Crystal monoids \& crystal bases: rewriting systems and biautomatic structures for plactic monoids of types $A_{n}$, $B_{n}$, $C_{n}$, $D_{n}$, and $G_2$

Abstract: The vertices of any (combinatorial) Kashiwara crystal graph carry a natural monoid structure given by identifying words labelling vertices that appear in the same position of isomorphic components of the crystal. Working on a purely combinatorial and monoid-theoretical level, we prove some foundational results for these crystal monoids, including the observation that they have decidable word problem when their weight monoid is a finite rank free abelian group. The problem of constructing finite complete rewriting systems, and biautomatic structures, for crystal monoids is then investigated. In the case of Kashiwara crystals of types $A_n$, $B_n$, $C_n$, $D_n$, and $G_2$ (corresponding to the $q$-analogues of the Lie algebras of these types) these monoids are precisely the generalised plactic monoids investigated in work of Lecouvey.
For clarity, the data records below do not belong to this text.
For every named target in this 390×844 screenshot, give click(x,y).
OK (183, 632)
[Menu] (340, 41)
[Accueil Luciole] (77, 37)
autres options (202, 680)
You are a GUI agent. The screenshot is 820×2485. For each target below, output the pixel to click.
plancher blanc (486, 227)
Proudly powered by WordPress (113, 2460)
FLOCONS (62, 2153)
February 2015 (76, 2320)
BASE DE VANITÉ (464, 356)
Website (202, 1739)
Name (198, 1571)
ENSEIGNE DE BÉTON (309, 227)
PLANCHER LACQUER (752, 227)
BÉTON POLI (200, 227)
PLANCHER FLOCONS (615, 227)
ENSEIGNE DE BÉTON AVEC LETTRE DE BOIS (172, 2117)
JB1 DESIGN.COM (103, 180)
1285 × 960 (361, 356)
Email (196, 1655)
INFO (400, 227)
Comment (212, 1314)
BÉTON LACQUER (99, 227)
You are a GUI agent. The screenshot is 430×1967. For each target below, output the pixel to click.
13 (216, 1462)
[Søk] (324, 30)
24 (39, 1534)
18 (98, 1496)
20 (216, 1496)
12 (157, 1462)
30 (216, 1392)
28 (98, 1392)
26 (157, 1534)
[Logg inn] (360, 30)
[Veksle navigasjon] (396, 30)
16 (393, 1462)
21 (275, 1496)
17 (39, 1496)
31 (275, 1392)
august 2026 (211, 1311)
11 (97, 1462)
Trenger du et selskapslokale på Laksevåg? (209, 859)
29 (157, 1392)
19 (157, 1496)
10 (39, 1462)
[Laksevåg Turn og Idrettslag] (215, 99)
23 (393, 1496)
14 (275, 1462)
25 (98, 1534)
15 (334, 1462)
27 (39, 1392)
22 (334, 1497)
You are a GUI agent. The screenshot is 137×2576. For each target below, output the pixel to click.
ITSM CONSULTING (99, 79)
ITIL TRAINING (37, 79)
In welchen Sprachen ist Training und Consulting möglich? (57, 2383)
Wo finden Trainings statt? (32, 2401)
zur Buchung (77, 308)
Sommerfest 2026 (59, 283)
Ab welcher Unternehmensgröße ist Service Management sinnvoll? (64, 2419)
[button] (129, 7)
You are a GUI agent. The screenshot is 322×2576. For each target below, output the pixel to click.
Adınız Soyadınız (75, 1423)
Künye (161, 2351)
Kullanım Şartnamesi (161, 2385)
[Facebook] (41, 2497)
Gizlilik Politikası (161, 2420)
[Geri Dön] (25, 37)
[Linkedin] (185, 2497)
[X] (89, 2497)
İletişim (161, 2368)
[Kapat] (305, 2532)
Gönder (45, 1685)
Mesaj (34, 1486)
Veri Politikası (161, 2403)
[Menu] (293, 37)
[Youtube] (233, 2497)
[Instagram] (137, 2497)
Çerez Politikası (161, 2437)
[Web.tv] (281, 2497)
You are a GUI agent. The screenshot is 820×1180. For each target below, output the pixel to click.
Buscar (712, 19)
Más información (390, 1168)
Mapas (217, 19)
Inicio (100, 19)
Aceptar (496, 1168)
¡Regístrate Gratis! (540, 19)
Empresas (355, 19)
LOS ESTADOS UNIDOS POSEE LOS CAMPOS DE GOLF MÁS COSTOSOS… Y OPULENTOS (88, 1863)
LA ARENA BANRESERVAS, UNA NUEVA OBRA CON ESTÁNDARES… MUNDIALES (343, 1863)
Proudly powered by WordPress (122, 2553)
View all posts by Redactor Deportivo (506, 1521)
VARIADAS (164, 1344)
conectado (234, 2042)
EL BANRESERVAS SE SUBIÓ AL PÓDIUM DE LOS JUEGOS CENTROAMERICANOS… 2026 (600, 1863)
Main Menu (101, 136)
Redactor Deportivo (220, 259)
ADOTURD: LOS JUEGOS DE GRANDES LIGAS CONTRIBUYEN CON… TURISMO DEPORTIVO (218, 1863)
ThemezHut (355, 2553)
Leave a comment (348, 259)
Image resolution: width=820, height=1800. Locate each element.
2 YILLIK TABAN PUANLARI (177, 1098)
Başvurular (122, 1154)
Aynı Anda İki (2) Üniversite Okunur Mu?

We construct presentations via finite complete rewriting systems for all of these types using a unified proof strategy that depends on Kashiwara's crystal bases and analogies of Young tableaux, and on Lecouvey's presentations for these monoids. As corollaries, we deduce that plactic monoids of these types have finite derivation type and satisfy the homological finiteness properties left and right $\mathrm{FP}_\infty$. These rewriting systems are then applied to show that plactic monoids of these types are biautomatic and thus have word problem soluble in quadratic time.